### TEXT FOR ANALYSIS
——
Bi-allelic mutations in KCTD11 cause a new form of autosomal recessive intermediate Charcot-Marie-Tooth disease

Charcot-Marie-Tooth disease (CMT) is the most common inherited neuromuscular disorder, characterized by progressive, length-dependent degeneration of peripheral nerves, resulting in distal muscle atrophy and weakness, foot and hand deformities, and sensory deficits. The disease is clinically and genetically heterogeneous, with over 125 disease-causing genes identified to date. Here, genetic studies in ten patients from 5 unrelated families of diverse ethnic background, led to the identification of KCTD11 as a novel CMT gene, responsible for a new autosomal recessive intermediate CMT subtype, RI-CMTE. The variants identified are loss of function. KCTD11 encodes KCTD11/REN, a protein of yet unknown function in the Peripheral Nervous System, known to regulate HDAC1, {beta}-catenin, and mTORC1, key regulators of myelination and neuronal differentiation in the PNS. To explore KCTD11s role in the PNS, we used a constitutive Kctd11-/- mouse model and the derived in vitro myelin model of sensory neuron and Schwann cell co-culture (DRGN/SC), to mimic the loss-of-function induced by patient mutations. We first demonstrate that the loss of KCTD11 is due to enhanced degradation of the mutated protein via autophagy. Both in vitro and in vivo, we demonstrate abnormal myelination in vivo and altered myelination dynamics in vitro. These defects were associated with dysregulation of the expression of key transcription factors in Schwann cells, such as Egr2 and Sox10, along with other myelin-related genes, as revealed by mRNA-sequencing data. Regarding pathophysiological mechanisms, we identified dysregulation of HDAC1 expression, as well as alterations in the Wnt/{beta}-catenin, Sonic Hedgehog and Hippo/YAP signaling pathways. The deregulation of these pathways seem to converge to altered autophagy and altered balance between proliferation, differentiation and apoptosis, at least in Schwann cells. These mechanisms remain to be explored in axons from PNS neurons. Altogether, our results identify KCTD11 as a novel gene defective in autosomal recessive intermediate RI-CMTE and highlight the key role of KCTD11 in maintaining myelin homeostasis through regulation of HDAC1 and phosphorylated {beta}-catenin levels, thereby preventing late-onset myelin abnormalities and degradation.
——
### MATERIAL PROVIDED
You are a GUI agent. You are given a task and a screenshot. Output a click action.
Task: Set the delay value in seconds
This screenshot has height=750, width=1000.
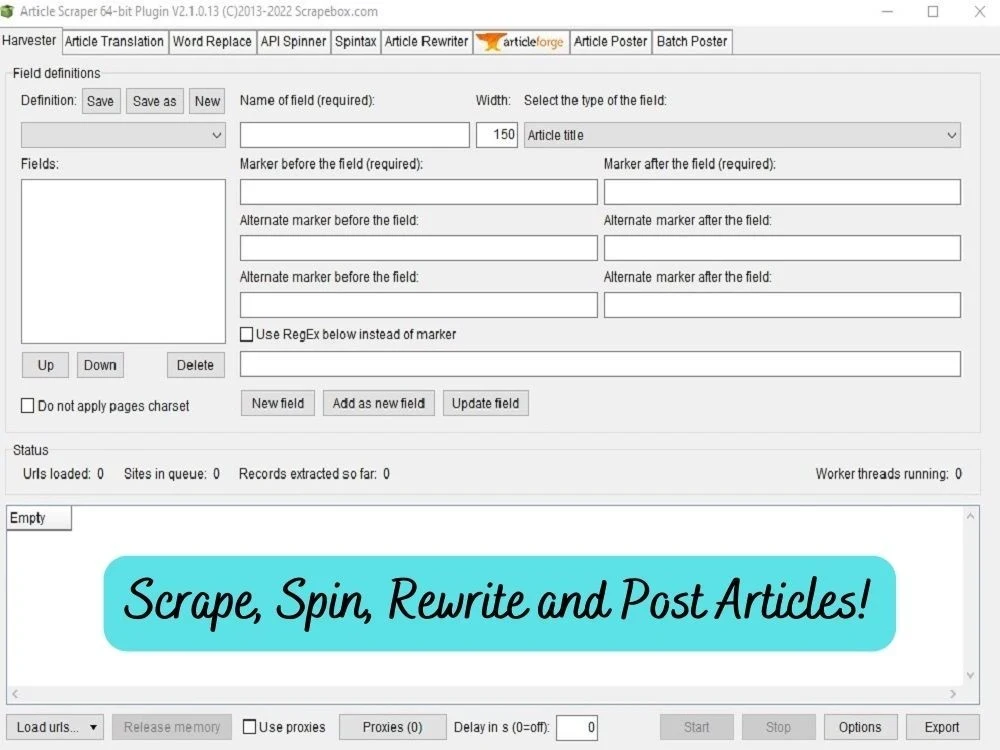[x=579, y=727]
——
### WHAT YOU NEED TO DO
Name every signaling pathway that the abstract on KCTD11 reports as altered.

### WORKED SOLUTION
Wnt/β-catenin, Sonic Hedgehog, and Hippo/YAP.